The blinded study undertaken in this centre has confirmed that reduction in size of the third ventricle is seen in successful cases with NTV; changes in this index seeming to be most sensitive. Reduction is prompt5 and changes in it were studied with this in mind, although Schwartz et al12,13 think that size of the third ventricle is less reliable and advocated the use of lateral ventricles instead. The Evans ratio is thought by some to be a poor measure of ventricular size,14 but despite this a trend in reduction was shown in this study. We acknowledge that we performed multiple comparisons and recognise the potential of chance results but it is still notable that it is measures of the third ventricle which seem most responsive. The other measures were taken for comparison and to determine which would be the most useful in such a study.

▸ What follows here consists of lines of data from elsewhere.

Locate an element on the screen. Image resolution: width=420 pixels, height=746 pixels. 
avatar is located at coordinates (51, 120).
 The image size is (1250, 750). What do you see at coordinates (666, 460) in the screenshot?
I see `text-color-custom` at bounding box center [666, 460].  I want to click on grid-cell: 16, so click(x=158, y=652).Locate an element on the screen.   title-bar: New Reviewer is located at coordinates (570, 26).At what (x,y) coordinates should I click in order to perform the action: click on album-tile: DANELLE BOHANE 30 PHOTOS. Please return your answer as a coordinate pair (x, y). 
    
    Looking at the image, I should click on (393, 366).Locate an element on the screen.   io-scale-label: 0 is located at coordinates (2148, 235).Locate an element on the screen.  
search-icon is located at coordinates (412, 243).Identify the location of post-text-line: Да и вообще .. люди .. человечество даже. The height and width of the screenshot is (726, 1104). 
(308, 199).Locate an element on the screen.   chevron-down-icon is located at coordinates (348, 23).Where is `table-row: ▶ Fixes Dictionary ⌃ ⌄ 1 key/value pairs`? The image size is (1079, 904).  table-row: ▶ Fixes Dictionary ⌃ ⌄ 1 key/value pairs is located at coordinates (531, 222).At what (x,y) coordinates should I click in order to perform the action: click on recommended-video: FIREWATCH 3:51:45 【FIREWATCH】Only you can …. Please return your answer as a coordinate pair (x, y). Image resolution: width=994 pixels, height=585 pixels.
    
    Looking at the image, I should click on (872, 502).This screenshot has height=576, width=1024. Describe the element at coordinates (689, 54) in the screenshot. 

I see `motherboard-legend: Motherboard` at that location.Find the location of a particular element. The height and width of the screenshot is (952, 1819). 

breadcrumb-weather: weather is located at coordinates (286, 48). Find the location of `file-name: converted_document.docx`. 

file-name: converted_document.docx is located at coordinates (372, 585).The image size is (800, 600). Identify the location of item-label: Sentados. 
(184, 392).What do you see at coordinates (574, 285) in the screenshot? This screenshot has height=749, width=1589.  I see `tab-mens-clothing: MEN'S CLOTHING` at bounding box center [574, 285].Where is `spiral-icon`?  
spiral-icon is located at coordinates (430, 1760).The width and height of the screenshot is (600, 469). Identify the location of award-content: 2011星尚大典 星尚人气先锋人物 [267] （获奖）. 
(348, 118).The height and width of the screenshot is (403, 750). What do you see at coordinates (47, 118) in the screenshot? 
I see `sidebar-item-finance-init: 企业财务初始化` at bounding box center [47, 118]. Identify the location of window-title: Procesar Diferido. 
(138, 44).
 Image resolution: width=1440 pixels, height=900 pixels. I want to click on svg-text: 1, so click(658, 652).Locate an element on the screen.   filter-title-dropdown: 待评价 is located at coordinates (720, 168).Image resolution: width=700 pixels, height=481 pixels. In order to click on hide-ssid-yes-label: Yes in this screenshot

This study has shown that there are significant differences between success and failure groups in third ventricular width, lateral ventricular body width, anterior commissure to posterior commissure distance, and third ventricular height. Similarly, measures of third ventricular width and height, anterior to posterior commissure distance, and lateral ventricular body width had the highest positive predictive values for a successful outcome. This suggests that, if such an evaluation of success were indicated, other than clinical signs and symptoms, then MRI may well have a role when these indices are measured.
The reduction in size has been found to be 16% in successful cases and 7% in unsuccessful cases,1 but there was not a significant difference between primary and secondary NTV. Complete reduction to normality should not be expected nor aimed for. Interestingly Oka et al5 state that NTV does not cause slit ventricle syndrome. However, their series was only followed up for 2 years and this syndrome does not develop for at least 6 years.15 Moreover, there is no theoretical reason as to why NTV should precipitate slit ventricle syndrome.
The results of this study confirm that radiological changes suggestive of success in NTV are detectable. However, their importance is very much secondary to the clinical status, so much so that in most cases undertaken in this department there are no check scans performed postoperatively, unless there are clinical signs and symptoms suggestive of failure.